Thanks to reader A-Dave who sent along this NPR story about StatsMonkey, a program generated by Northwestern University which has the potential to computerize journalism. The program takes the input of a baseball game's boxscore and generates an article about the game - replete with stats, events, and even integrating quotations and pictures of the players.
Here's the project's website at the Intelligent Information Laboratory at Northwestern, where they explain how the program works.
The system is based on two underlying technologies. First, it uses baseball statistical models to figure out what the news is in the story: By analyzing changes in Win Probability and Game Scores, the system can pick out the key plays and players from any baseball game. Second, the system includes a library of narrative arcs that describe the main dynamics of baseball games (as well as many other competitions): Was it a come-from-behind win? Back-and-forth the whole way? Did one team jump out in front at the beginning and then sit on its lead? The system uses a decision tree to select the appropriate narrative arc. This then determines the main components of the game story and enables the system to put them together in a cohesive and compelling manner. The stories can be generated from the point of view of either team.A few thoughts on this:
1. I'd never thought of using Win Probability to do this - to determine the most significant plays in the game as the plays which change the WP the most. For example, it seems that the program can determine that before Larry B's broken-bat single down the third base line, Stanford Hall had a 4% chance of winning the game, but after that, his team had a 10% chance of winning the game. Therefore, Larry B is more clutch than David Eckstein.
2. If the code for this project ever goes public, you can imagine the Turing tests that will take place on this blog. I'm sure the computer generated stories will be better than HatGuy's sentimental diatribes on why his favorite teams need to win more.
3. Doesn't the quality of the output of these articles depend on the phrases coded into the machine's algorithms? For example, if the folks at Northwestern hire Jay to help them come up with a set number of phrases that describe a come-from-behind home run in the bottom of the seventh, that means every article that comes out of this program is stamped with Jay's inanity.

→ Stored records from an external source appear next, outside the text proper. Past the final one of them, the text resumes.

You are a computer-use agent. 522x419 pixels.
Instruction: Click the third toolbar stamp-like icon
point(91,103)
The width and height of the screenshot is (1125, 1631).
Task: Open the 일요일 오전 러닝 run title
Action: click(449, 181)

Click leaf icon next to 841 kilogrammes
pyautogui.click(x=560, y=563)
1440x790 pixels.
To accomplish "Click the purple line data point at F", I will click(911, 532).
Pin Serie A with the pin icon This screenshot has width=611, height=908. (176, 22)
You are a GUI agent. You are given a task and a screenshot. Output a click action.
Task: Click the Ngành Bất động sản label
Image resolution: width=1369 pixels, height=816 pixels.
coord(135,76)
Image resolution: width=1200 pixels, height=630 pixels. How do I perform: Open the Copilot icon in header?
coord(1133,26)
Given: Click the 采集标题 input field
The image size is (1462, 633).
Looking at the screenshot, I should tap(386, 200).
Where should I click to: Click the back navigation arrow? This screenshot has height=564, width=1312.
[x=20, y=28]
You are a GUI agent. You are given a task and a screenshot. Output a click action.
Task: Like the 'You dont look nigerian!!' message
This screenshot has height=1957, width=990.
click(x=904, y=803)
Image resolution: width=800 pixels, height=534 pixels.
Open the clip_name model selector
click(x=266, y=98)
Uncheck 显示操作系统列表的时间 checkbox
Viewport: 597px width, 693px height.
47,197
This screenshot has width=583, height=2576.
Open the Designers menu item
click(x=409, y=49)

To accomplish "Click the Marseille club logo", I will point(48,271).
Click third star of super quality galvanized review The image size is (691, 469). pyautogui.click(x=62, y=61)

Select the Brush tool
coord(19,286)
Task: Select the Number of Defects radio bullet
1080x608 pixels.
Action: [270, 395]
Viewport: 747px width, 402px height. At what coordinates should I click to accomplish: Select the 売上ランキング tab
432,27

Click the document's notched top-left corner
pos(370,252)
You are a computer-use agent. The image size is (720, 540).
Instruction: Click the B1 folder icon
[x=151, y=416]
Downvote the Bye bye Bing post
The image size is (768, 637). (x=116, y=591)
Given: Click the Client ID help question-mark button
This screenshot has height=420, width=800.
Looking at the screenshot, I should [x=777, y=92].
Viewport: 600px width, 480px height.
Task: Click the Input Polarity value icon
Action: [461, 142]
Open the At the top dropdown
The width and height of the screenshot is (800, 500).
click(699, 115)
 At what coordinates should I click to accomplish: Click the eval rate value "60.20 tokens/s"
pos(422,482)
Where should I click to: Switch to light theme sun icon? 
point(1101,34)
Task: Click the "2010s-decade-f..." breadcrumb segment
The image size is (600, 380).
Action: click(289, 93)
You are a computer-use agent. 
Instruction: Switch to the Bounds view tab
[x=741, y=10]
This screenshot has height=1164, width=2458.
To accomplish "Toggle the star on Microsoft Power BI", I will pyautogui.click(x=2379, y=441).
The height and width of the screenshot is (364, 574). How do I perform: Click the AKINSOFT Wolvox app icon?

4. Someone needs to save sports journalism. Someone needs to walk into the compounds of sports news departments all over the country and deliver the news:
Listen, sportswriters, and understand. That StatsMonkey is out there. It can't be bargained with. It can't be reasoned with. It doesn't feel pity, or remorse, or fear. It knows the clutch situations in the game without even listening to the roar of the crowd and the crack of the bat. And it absolutely will not stop, ever, until your industry is dead.I think this job falls to pnoles.